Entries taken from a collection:
========================================================================

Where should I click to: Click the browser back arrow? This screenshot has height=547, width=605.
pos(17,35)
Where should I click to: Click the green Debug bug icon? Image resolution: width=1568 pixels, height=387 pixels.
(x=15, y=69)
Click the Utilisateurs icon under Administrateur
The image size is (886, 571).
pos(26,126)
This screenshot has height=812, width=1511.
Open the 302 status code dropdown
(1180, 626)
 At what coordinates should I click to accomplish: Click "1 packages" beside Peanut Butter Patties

========================================================================

Restate every line of the data above exactly as it was written.

● TASK RESPONSE:
Where should I click to: Click the browser back arrow? This screenshot has height=547, width=605.
pos(17,35)
Where should I click to: Click the green Debug bug icon? Image resolution: width=1568 pixels, height=387 pixels.
(x=15, y=69)
Click the Utilisateurs icon under Administrateur
The image size is (886, 571).
pos(26,126)
This screenshot has height=812, width=1511.
Open the 302 status code dropdown
(1180, 626)
 At what coordinates should I click to accomplish: Click "1 packages" beside Peanut Butter Patties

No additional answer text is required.